_GIVEN TEXT_.
● ● ● ●

Khulo (ხულო /ka/) is a townlet (daba) in Adjara, an autonomous republic in southwest Georgia, 88 km east of the regional capital Batumi, in the upper valley of the Adjaristsqali River. The town and adjoining 78 villages form the mountainous Khulo District (Raion), which has an area of 710 km^{2} and a population of 23,327. It is inhabited by Adjarians, an ethnic subgroup of Georgians.

The town, formerly known as Khula and Hulo, was a merchant place located on a medieval road that linked the neighboring region of Samtskhe-Javakheti to the Black Sea coast. The Khulo area has been inhabited since ancient times, almost from the Bronze Age. Cult monuments include the Thilvani Menhir, a simple megalith building/vertical column about 20 meters tall that archaeologists think was connected to a funeral ritual. Another monument, the Kaloto Altar was found in Khulo, confirming the existence of civilization in the Khulo region in pre-Christian times. The site was built up in the Middle Ages, as evidenced by the many surviving churches, castles, and medieval arched bridges.

== History ==
In the 16th century, the Ottoman Empire pursued an active policy of conquest in several regions of the world, including in what is now Georgia. Georgian lands became one of the directions of Ottoman expansion on the eastern coast of the Black Sea. However, the scattered parts of the former Georgian kingdom found themselves in the orbit of the Ottoman Empire's influence at different times, and the forms of their relations with the Ottoman state were also different. Along with the entire region of Adjara, Khulo was part of the Ottoman Empire. During this period, Adjara experienced a process of Islamization and most residents of the region converted to Islam.

During Ottoman rule, Khulo was a chief settlement of Upper Adjara governed by the Khimshiashvili family. In 1829, it was briefly occupied by the Russian force of General Osten-Sacken who sacked the Khimshiashvili residence before withdrawal. Khulo's population, largely Islamized during the Ottoman era, diminished dramatically under the Russian oppression of Islam in the 1870s. A series of floods and avalanches in the 1990s-2000s induced another wave of migration from the mountainous villages of the municipality.

● ● ● ●

_DIRECTIONS_.
1. Print the part of the passage on Khulo that begins with the words "Khulo (ხულო /ka/)" and ends after the words "subgroup of Georgians.". Reproduce it word for word.
2. Answer these from the passage on Khulo:
(a) How far east of Batumi is Khulo?
(b) About how tall is the Thilvani Menhir?
(c) In what year did the Russian force of General Osten-Sacken briefly occupy Khulo?
3. Go on with the passage on Khulo, picking up after its final sentence.

_DATA EXCERPTS_.

● ● ● ●

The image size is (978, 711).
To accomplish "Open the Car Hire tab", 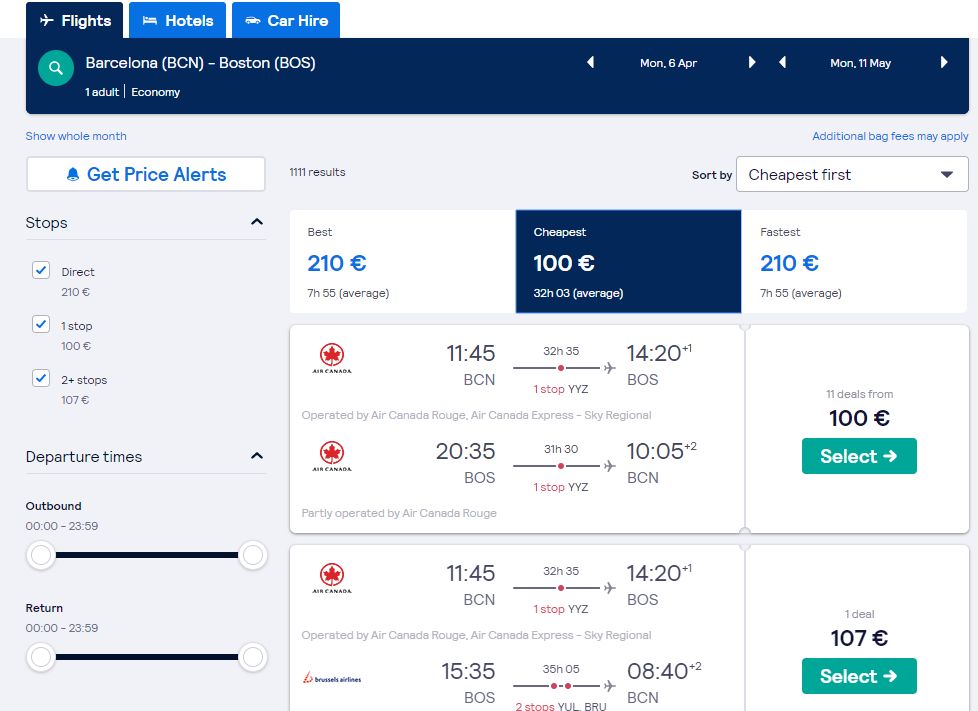I will [286, 21].
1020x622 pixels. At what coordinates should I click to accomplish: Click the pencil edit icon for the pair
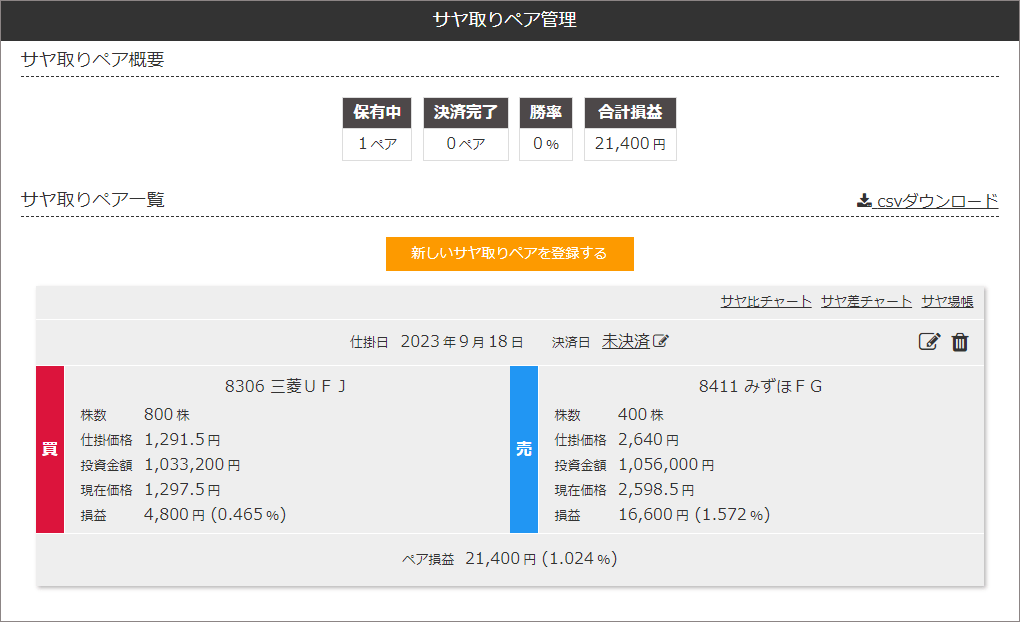[929, 342]
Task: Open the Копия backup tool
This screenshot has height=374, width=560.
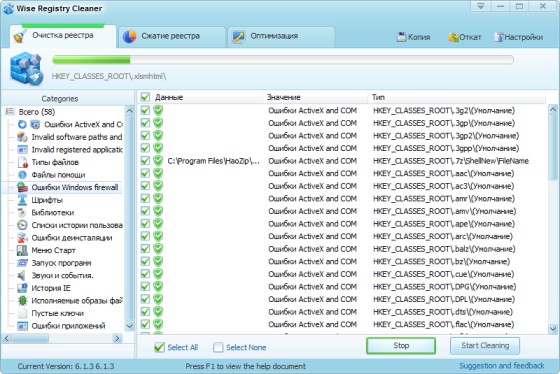Action: pyautogui.click(x=413, y=37)
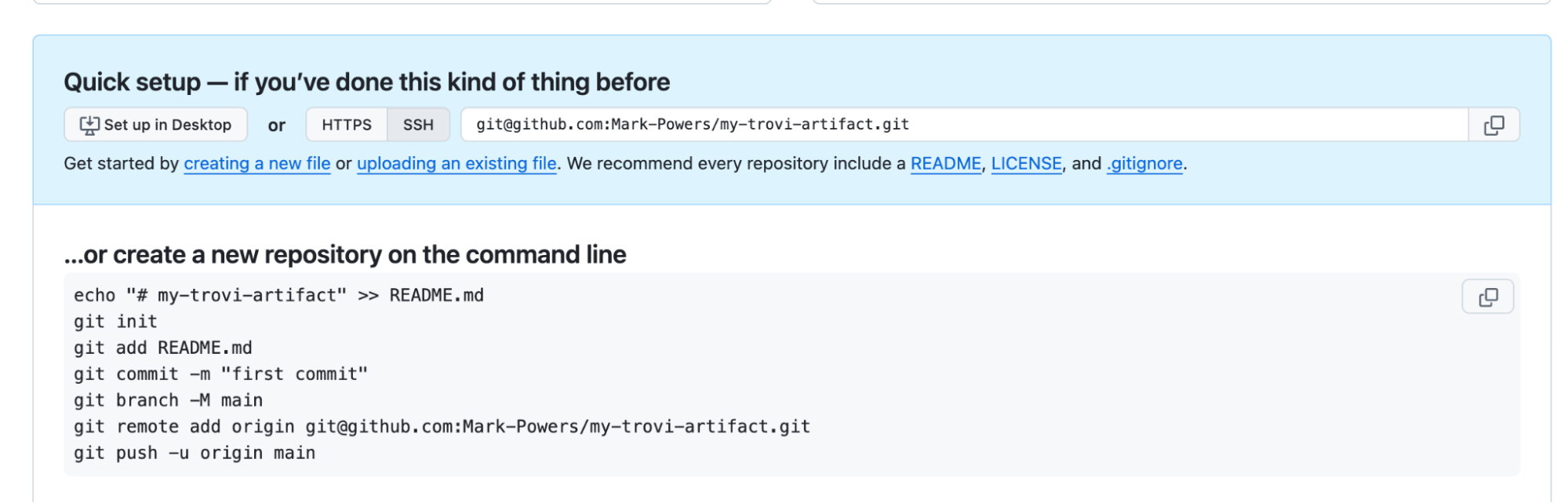Focus the git@github.com repository URL field

pyautogui.click(x=964, y=125)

● ● ● ●

_ANSWERS FOR THE TASKS_.
1.
Khulo (ხულო /ka/) is a townlet (daba) in Adjara, an autonomous republic in southwest Georgia, 88 km east of the regional capital Batumi, in the upper valley of the Adjaristsqali River. The town and adjoining 78 villages form the mountainous Khulo District (Raion), which has an area of 710 km^{2} and a population of 23,327. It is inhabited by Adjarians, an ethnic subgroup of Georgians.

2.
(a) 88 km
(b) About 20 meters
(c) 1829

3.
In April 1929, during Soviet rule, the Muslim villagers of mountainous Adjara rose in arms against compulsory collectivization and religious persecution. The Soviet troops were invoked and the revolt was quickly put down. Thousands of Adjarians were deported from the republic.

The Khulo district was established in 1965 by its current borders, and, according to the current administrative-territorial arrangement, it is called Khulo municipality.

== Notable landmarks ==
In the district are medieval historical monuments such as Khikhani Fortress where rebel against Ottoman Empire Selim Beg Khimshiashvili defended himself until he was captured and beheaded by Ottoman forces in 1785. The exact date of building Khikhani Fortress is unknown, but most scholars think it was built in sometime in the 10th-13th centuries. Khikhani Fortress was one of the most important fortresses in Adjara. The castle is strategically located in a very convenient location, as it has one pedestrian access from the south-eastern side. It used to be a shelter for the local lords. On the way to Khikhani Fortress there is an active monastery at Skhalta cathedral, built in the 13th century.